#### BRIEF
Write the records out once more, exactly as they are given.

(DATASET EXCERPTS Opens)

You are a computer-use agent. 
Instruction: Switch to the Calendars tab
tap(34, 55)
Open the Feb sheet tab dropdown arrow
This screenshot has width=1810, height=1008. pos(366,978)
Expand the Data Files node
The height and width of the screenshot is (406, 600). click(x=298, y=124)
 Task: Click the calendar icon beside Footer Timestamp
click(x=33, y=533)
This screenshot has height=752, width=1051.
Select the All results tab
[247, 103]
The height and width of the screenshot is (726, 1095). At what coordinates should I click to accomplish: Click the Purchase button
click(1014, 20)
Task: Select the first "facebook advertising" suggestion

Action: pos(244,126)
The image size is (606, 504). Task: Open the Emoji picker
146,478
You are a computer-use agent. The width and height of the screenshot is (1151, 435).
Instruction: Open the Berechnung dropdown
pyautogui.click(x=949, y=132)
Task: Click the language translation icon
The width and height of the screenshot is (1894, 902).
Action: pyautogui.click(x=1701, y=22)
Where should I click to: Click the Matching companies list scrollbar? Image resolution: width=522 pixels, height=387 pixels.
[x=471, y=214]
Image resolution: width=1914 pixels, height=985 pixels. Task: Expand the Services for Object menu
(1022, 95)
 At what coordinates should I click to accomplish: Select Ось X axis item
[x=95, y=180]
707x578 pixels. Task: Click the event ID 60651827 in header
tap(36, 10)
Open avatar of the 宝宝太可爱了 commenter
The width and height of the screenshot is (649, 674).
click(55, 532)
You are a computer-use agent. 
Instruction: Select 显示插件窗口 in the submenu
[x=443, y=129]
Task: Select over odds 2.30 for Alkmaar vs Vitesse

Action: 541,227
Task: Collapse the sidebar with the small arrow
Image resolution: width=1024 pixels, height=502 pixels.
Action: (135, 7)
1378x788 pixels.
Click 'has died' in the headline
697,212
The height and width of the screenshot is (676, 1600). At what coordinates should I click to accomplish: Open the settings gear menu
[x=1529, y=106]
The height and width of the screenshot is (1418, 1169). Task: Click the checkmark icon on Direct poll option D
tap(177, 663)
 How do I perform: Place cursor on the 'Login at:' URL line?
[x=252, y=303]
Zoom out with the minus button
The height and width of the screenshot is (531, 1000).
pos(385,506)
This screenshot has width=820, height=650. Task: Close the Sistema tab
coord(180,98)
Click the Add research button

(DATASET EXCERPTS Closes)

#### REPLY TO THE TASK
You are a computer-use agent. 
Instruction: Switch to the Calendars tab
tap(34, 55)
Open the Feb sheet tab dropdown arrow
This screenshot has width=1810, height=1008. pos(366,978)
Expand the Data Files node
The height and width of the screenshot is (406, 600). click(x=298, y=124)
 Task: Click the calendar icon beside Footer Timestamp
click(x=33, y=533)
This screenshot has height=752, width=1051.
Select the All results tab
[247, 103]
The height and width of the screenshot is (726, 1095). At what coordinates should I click to accomplish: Click the Purchase button
click(1014, 20)
Task: Select the first "facebook advertising" suggestion

Action: pos(244,126)
The image size is (606, 504). Task: Open the Emoji picker
146,478
You are a computer-use agent. The width and height of the screenshot is (1151, 435).
Instruction: Open the Berechnung dropdown
pyautogui.click(x=949, y=132)
Task: Click the language translation icon
The width and height of the screenshot is (1894, 902).
Action: pyautogui.click(x=1701, y=22)
Where should I click to: Click the Matching companies list scrollbar? Image resolution: width=522 pixels, height=387 pixels.
[x=471, y=214]
Image resolution: width=1914 pixels, height=985 pixels. Task: Expand the Services for Object menu
(1022, 95)
 At what coordinates should I click to accomplish: Select Ось X axis item
[x=95, y=180]
707x578 pixels. Task: Click the event ID 60651827 in header
tap(36, 10)
Open avatar of the 宝宝太可爱了 commenter
The width and height of the screenshot is (649, 674).
click(55, 532)
You are a computer-use agent. 
Instruction: Select 显示插件窗口 in the submenu
[x=443, y=129]
Task: Select over odds 2.30 for Alkmaar vs Vitesse

Action: 541,227
Task: Collapse the sidebar with the small arrow
Image resolution: width=1024 pixels, height=502 pixels.
Action: (135, 7)
1378x788 pixels.
Click 'has died' in the headline
697,212
The height and width of the screenshot is (676, 1600). At what coordinates should I click to accomplish: Open the settings gear menu
[x=1529, y=106]
The height and width of the screenshot is (1418, 1169). Task: Click the checkmark icon on Direct poll option D
tap(177, 663)
 How do I perform: Place cursor on the 'Login at:' URL line?
[x=252, y=303]
Zoom out with the minus button
The height and width of the screenshot is (531, 1000).
pos(385,506)
This screenshot has width=820, height=650. Task: Close the Sistema tab
coord(180,98)
Click the Add research button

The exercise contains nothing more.